I've noticed that the guys that do vinyl siding use the same length nails whether they're doing new or "old" construction. 21/2" or 3"?


----------



## 3DDesign (Oct 25, 2014)

I've experienced this before. It was the overhead triplex from the utility, rubbing against the gutter.


----------



## eddy current (Feb 28, 2009)

The comments on youtube are hillarious "being electrocuted is part of the job"


----------



## Chris A. (Feb 15, 2014)

This Peterson guy must be the cats meow of electricians. He has videos on YouTube of testimonials of best electrician in various parts of Colorado. I didn't watch any though. I hear enough every day from overinflated egos of people that think they're electricians, lol. If he's that good, he shouldn't need YouTube videos telling people how great he is.


----------



## Black Dog (Oct 16, 2011)

eddy current said:


> The comments on youtube are hillarious *"being electrocuted is part of the job"*


:laughing::laughing:


----------



## Switched (Dec 23, 2012)

Chris A. said:


> This Peterson guy must be the cats meow of electricians. He has videos on YouTube of testimonials of best electrician in various parts of Colorado. I didn't watch any though. I hear enough every day from overinflated egos of people that think they're electricians, lol. If he's that good, he shouldn't need YouTube videos telling people how great he is.

☆ ☆ ☆ ☆ ☆

List every username that appears as a post heading in the forum thread.

Stored records

☆ ☆ ☆ ☆ ☆

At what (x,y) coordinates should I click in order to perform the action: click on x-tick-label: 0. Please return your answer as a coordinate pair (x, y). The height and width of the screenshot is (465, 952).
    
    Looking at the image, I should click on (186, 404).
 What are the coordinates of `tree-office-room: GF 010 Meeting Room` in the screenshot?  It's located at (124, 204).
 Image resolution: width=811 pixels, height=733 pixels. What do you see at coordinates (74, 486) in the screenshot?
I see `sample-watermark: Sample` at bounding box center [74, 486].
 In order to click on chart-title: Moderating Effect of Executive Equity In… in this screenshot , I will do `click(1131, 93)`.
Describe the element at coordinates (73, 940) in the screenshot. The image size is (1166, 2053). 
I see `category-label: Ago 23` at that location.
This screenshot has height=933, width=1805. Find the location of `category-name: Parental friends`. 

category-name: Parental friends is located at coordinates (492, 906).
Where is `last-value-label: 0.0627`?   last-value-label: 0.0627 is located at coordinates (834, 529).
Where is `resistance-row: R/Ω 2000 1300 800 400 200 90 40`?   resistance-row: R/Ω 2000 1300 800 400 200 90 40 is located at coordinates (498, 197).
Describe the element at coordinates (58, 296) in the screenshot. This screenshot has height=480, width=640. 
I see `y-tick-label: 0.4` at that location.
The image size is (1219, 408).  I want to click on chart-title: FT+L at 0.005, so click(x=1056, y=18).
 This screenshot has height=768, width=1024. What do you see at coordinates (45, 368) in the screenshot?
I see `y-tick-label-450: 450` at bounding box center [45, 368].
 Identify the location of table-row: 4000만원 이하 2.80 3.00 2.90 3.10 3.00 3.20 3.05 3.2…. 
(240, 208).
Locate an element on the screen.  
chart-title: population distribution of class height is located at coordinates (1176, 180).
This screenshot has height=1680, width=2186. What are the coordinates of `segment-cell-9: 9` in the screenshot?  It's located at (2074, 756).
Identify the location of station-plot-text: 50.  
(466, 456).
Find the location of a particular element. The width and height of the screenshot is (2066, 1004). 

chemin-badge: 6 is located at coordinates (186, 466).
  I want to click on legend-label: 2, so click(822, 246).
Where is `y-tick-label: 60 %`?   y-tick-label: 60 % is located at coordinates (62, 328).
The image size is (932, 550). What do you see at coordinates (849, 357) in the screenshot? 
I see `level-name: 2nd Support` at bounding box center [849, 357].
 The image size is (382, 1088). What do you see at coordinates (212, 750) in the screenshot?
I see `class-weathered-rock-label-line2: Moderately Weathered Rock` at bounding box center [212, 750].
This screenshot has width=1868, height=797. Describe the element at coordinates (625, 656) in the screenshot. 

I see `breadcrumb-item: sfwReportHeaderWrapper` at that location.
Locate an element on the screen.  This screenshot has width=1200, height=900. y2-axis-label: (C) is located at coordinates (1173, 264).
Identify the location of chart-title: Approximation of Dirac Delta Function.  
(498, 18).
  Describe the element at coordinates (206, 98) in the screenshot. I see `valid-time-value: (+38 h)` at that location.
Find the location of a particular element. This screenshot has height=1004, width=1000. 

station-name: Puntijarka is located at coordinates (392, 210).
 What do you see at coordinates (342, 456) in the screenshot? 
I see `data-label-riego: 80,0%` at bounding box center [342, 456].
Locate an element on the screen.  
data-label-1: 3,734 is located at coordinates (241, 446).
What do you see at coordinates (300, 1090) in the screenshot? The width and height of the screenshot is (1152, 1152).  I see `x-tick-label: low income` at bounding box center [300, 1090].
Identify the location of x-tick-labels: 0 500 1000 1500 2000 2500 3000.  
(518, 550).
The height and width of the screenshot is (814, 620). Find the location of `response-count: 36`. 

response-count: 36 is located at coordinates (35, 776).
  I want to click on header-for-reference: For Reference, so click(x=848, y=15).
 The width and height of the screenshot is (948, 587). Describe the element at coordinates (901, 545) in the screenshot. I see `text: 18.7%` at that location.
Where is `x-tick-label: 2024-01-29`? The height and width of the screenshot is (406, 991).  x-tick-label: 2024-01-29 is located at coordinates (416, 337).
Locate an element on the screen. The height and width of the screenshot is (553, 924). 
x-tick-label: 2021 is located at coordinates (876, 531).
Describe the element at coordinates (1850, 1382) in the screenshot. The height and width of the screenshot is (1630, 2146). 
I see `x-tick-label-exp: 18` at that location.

☆ ☆ ☆ ☆ ☆

#### Finished exercise:
3DDesign, eddy current, Chris A., Black Dog, Switched